ASSIGNMENT
Copy each of the entries below faithfully, setting aside any pictures.

**** SOURCE INFORMATION

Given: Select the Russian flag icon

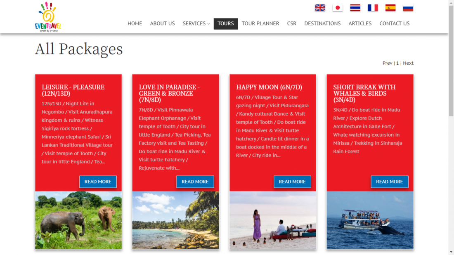Looking at the screenshot, I should pyautogui.click(x=408, y=8).
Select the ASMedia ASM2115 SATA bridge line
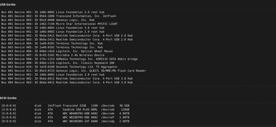The height and width of the screenshot is (127, 276). (x=70, y=59)
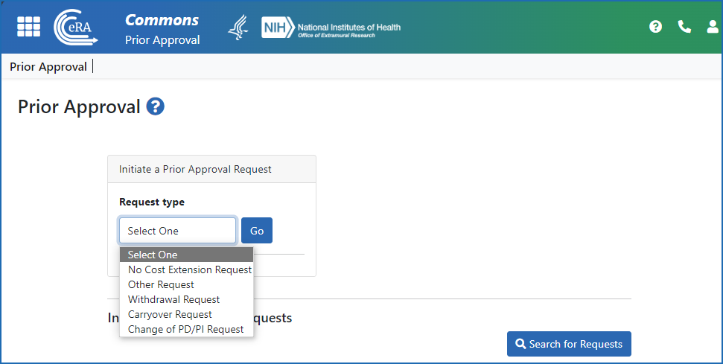Viewport: 723px width, 364px height.
Task: Click the eRA logo icon
Action: (76, 27)
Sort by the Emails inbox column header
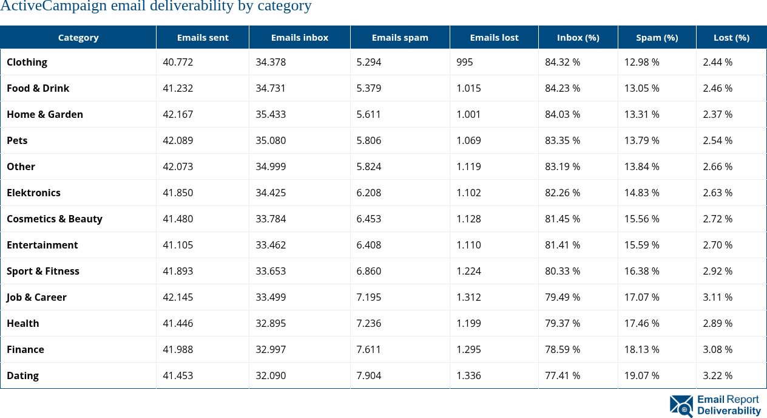Viewport: 767px width, 418px height. pos(300,38)
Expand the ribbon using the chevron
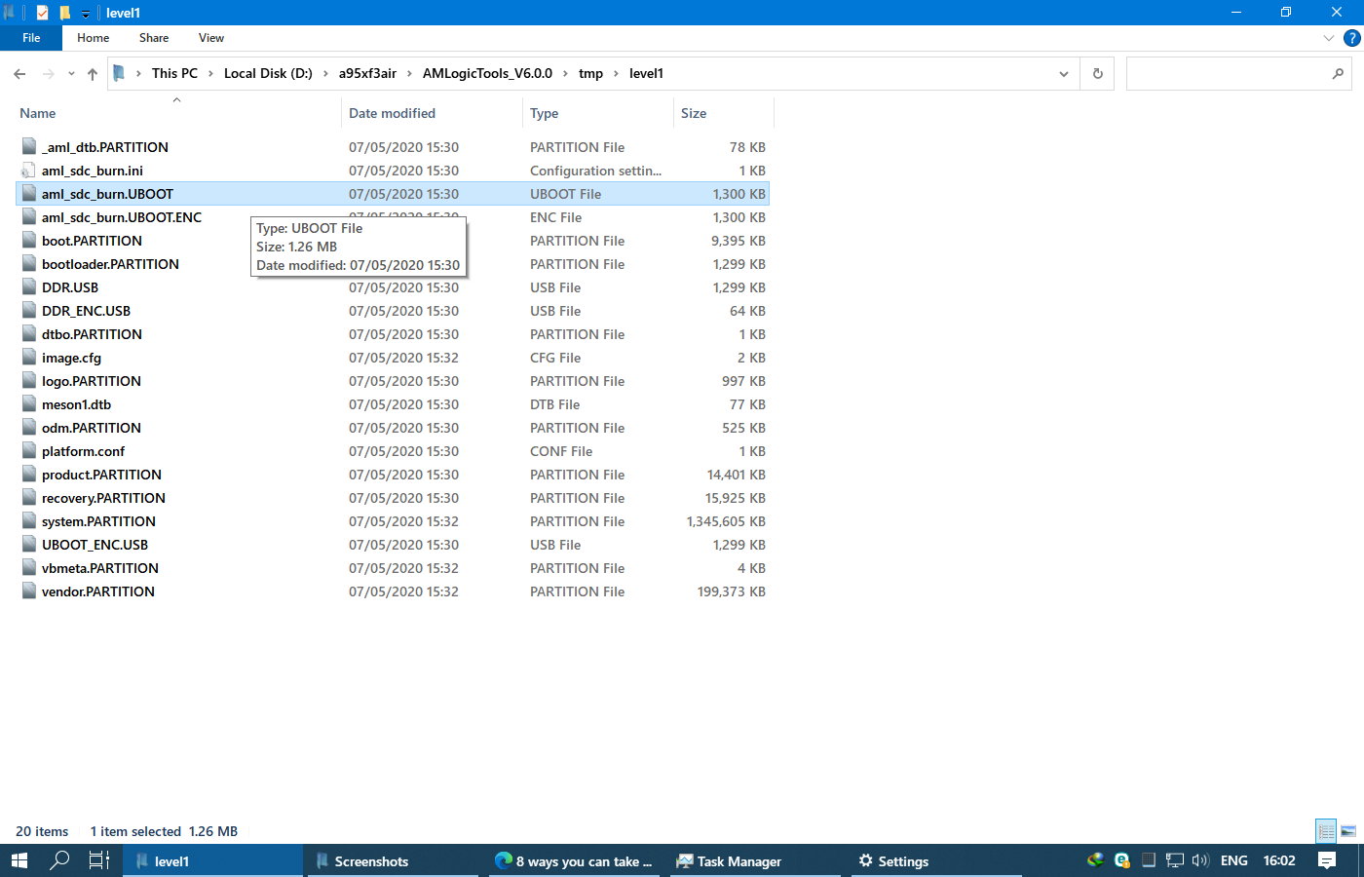The image size is (1364, 877). (1329, 38)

********

FINISHED EXERCISE
Given: Select the Russian flag icon

Looking at the screenshot, I should pyautogui.click(x=408, y=8).
Select the ASMedia ASM2115 SATA bridge line
The height and width of the screenshot is (127, 276). (x=70, y=59)
Viewport: 723px width, 364px height.
Task: Click the eRA logo icon
Action: (76, 27)
Sort by the Emails inbox column header
Viewport: 767px width, 418px height. pos(300,38)
Expand the ribbon using the chevron
The image size is (1364, 877). (1329, 38)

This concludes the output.